After the 2018 meeting, a Pakistani delegation was invited by India to inspect the sites of the hydroelectric projects being constructed by India on Pakistani rivers.
Later in February 2019, Pakistani experts headed by the commissioner on Indus waters had inspected four hydropower projects at Chenab basin in India, including Pakal Dul, Lower Kalnai, 850MW Ratlay and 900MW Baglihar dams. The construction work on Pakal Dul dam, which was earlier stopped, had resumed at that time.
The two longtime rivals share the water of six rivers under the Indus Water Treaty, a water-sharing agreement brokered by the World Bank in 1960.

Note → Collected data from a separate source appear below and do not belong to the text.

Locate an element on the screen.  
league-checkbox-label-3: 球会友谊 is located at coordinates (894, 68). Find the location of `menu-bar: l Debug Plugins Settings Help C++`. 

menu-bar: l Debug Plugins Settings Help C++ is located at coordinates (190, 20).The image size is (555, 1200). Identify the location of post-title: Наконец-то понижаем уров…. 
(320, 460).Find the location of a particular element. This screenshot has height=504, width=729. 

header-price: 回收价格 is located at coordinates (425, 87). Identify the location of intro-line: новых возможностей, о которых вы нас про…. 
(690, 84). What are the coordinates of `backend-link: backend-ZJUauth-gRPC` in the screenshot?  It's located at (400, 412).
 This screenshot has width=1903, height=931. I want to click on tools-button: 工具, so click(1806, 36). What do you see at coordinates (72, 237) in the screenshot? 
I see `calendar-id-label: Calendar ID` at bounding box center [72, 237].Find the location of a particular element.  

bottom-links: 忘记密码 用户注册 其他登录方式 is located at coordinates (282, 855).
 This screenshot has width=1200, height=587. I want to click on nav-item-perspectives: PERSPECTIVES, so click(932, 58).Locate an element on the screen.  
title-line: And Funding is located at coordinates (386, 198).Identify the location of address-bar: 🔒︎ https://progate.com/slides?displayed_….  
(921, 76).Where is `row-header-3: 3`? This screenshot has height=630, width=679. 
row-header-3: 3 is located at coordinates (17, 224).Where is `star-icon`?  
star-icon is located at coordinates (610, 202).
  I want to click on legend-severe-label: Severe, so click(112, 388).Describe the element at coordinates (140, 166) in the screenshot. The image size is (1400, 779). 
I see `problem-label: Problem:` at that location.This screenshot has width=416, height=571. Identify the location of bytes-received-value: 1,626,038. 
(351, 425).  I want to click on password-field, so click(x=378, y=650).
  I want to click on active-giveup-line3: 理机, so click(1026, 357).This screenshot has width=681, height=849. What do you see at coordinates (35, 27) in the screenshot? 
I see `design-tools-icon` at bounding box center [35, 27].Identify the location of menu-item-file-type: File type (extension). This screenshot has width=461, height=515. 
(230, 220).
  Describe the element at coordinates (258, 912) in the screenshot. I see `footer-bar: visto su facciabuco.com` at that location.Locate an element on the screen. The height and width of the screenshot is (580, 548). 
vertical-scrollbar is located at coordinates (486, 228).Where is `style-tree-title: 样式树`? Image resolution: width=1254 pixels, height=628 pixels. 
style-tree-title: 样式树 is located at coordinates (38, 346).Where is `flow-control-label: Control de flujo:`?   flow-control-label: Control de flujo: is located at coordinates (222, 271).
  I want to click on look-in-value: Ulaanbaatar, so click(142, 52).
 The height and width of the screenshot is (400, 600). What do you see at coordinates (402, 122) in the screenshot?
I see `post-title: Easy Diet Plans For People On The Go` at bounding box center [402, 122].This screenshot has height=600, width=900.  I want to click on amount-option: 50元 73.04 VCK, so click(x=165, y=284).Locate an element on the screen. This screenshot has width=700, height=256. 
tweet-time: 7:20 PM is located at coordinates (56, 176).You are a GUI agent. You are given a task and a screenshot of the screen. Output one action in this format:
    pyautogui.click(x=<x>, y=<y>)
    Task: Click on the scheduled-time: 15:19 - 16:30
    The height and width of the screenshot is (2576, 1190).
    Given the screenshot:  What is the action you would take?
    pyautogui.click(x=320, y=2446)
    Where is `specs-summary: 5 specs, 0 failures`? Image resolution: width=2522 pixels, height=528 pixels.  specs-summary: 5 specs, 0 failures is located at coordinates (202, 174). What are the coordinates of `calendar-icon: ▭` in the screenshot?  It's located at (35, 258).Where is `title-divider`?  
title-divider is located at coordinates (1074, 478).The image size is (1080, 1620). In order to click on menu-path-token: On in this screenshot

Under the agreement, the waters of the eastern rivers — the Sutlej, Beas and Ravi — have been allocated to India, while Pakistan has been given control over the three western rivers — the Indus, Jhelum, and Chenab.
Pakistan accuses India of “continuously” violating the treaty by building dams on the western rivers, whereas New Delhi thinks Islamabad controls more water than it as a result of the treaty.
Tuesday’s meeting is seen as an important development in the wake of recent statements by Prime Minister Imran Khan and Army Chief Gen Qamar Javed Bajwa in which they reiterated Pakistan’s position on the relationship with India and called for resolution of the disputes through dialogue. Both the Pakistani leaders have nonetheless asked India to take the first step by agreeing to resolve the Kashmir issue according to the wishes of its people.
India is also locked in a water dispute with China on Beijing’s construction of dams and proposed diversion of the Brahmaputra River, which originates in Tibet and fulfils a third of India’s needs for irrigation.